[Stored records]
##########

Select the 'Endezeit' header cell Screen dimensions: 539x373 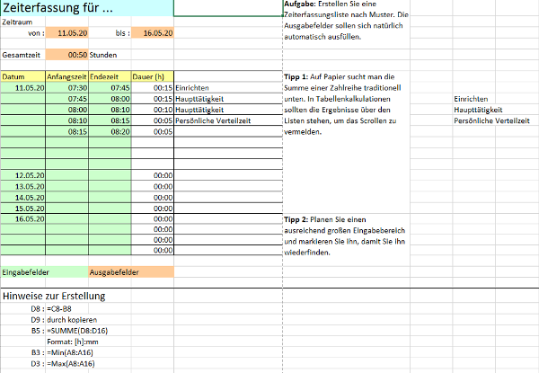tap(109, 77)
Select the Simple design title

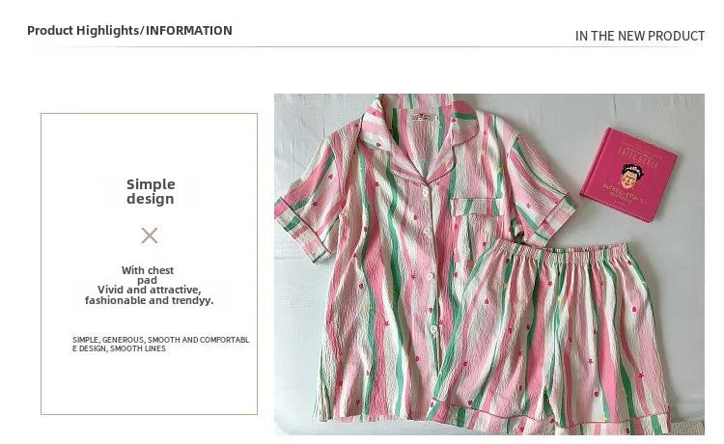(151, 191)
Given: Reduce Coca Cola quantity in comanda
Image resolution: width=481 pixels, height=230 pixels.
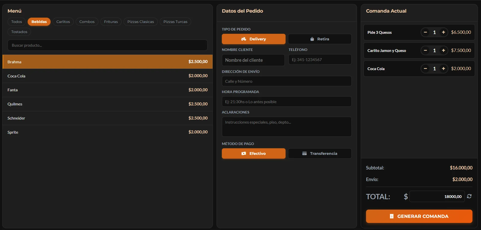Looking at the screenshot, I should (x=425, y=69).
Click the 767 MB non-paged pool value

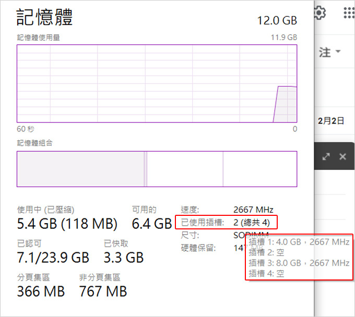coord(103,291)
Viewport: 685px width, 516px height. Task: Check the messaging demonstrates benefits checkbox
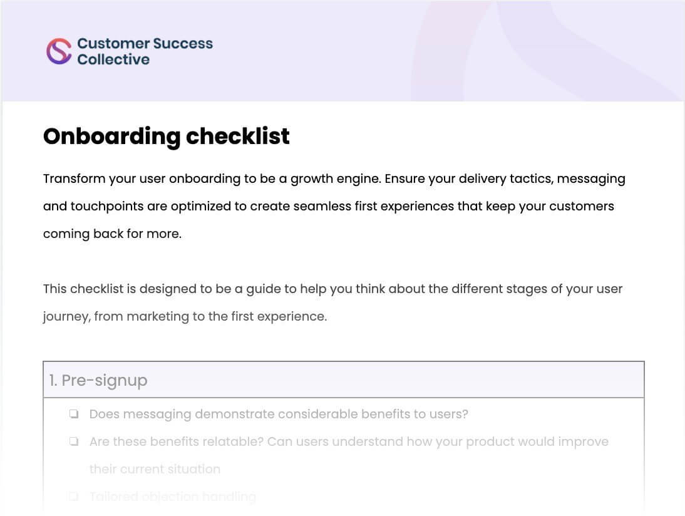(x=74, y=413)
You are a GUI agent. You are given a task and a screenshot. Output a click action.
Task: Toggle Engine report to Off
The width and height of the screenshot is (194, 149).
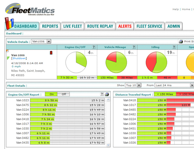click(x=63, y=95)

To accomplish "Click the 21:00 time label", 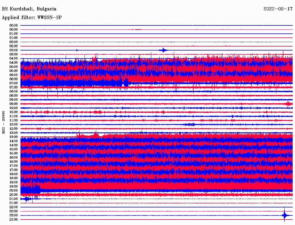I will (14, 199).
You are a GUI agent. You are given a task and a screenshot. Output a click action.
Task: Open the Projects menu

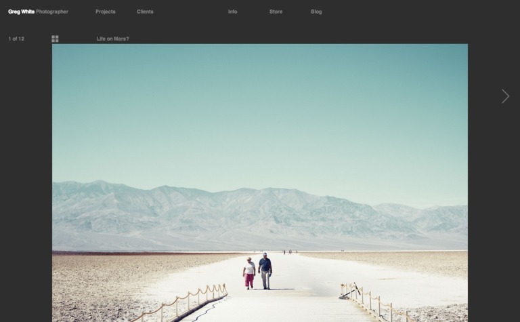tap(105, 12)
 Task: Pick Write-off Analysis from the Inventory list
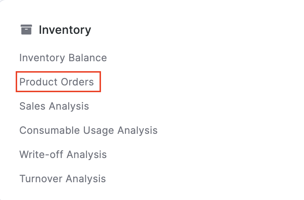pyautogui.click(x=63, y=154)
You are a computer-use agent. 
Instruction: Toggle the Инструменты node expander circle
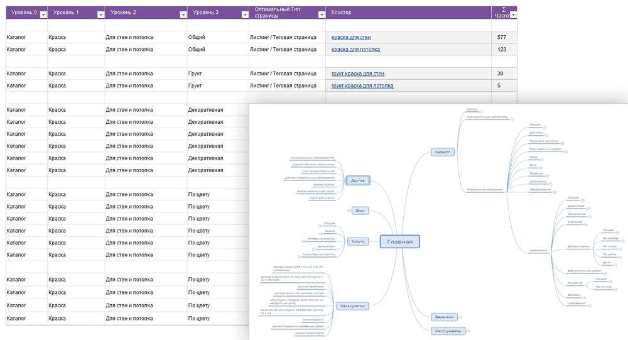point(468,331)
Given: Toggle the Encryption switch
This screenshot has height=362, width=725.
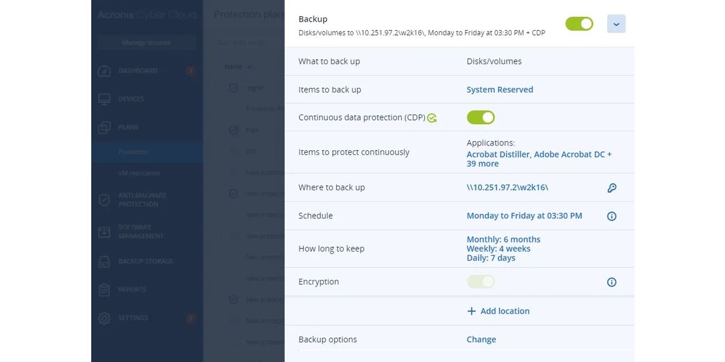Looking at the screenshot, I should pyautogui.click(x=480, y=282).
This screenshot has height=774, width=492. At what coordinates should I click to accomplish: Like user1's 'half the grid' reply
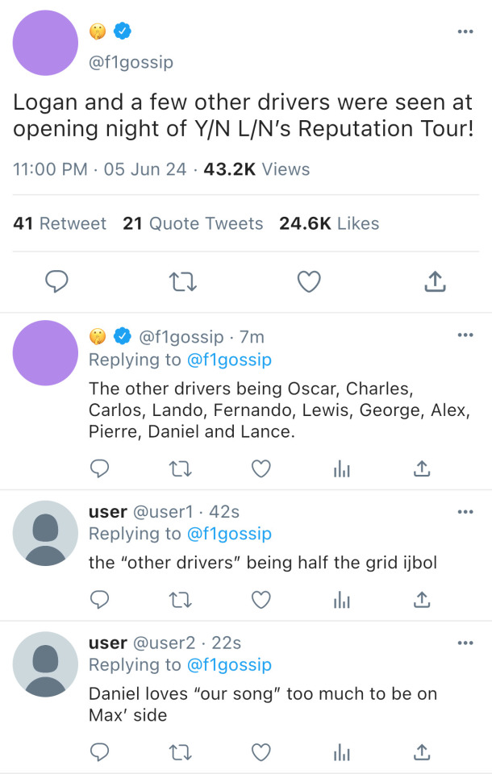[x=261, y=599]
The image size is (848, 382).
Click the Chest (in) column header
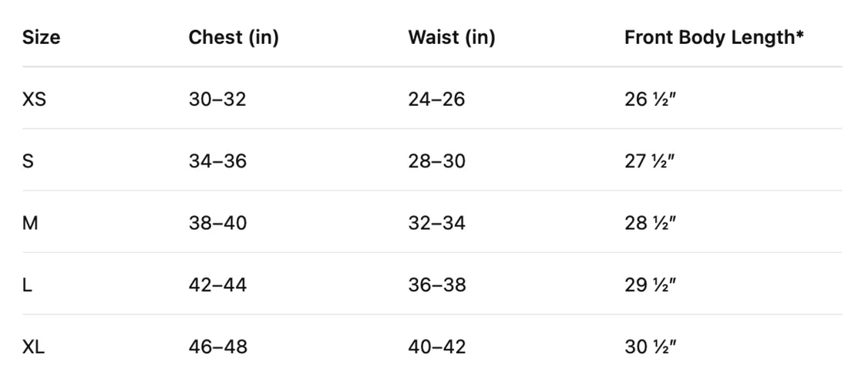[x=234, y=37]
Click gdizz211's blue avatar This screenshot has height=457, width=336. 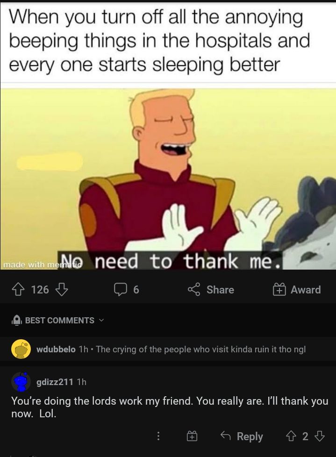(x=21, y=381)
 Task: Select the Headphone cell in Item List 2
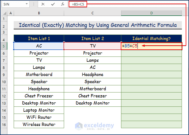click(x=93, y=74)
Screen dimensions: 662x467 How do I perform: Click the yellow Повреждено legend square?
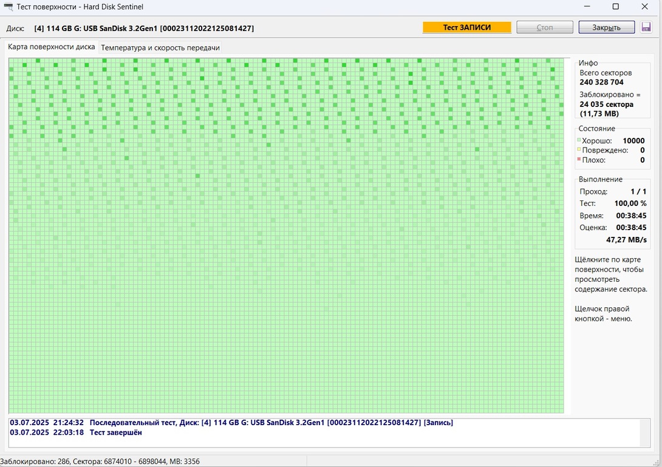pos(579,150)
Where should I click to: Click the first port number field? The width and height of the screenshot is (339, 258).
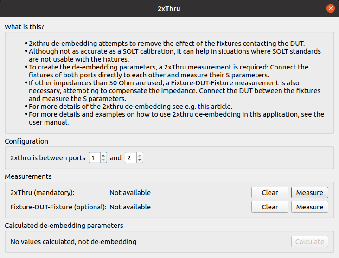click(x=95, y=158)
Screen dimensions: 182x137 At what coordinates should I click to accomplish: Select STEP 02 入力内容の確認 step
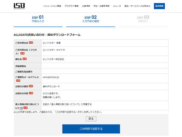point(90,19)
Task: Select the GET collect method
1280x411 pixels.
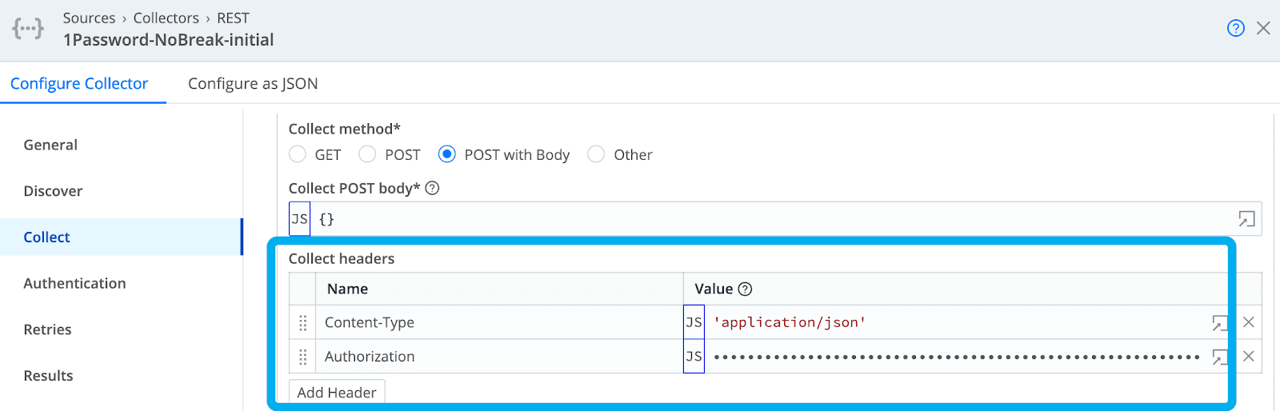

##########

- _EXERCISE DIRECTIONS_
When copying from the data above, print only the lines from the line containing "Task: Pick Write-off" to the line containing "Given: Toggle the Encryption switch", exactly, and leave the pictures out.

- _OUTPUT OF THE EXERCISE_
 Task: Pick Write-off Analysis from the Inventory list
pyautogui.click(x=63, y=154)
You are a computer-use agent. 
Instruction: Toggle the Инструменты node expander circle
point(468,331)
Given: Toggle the Encryption switch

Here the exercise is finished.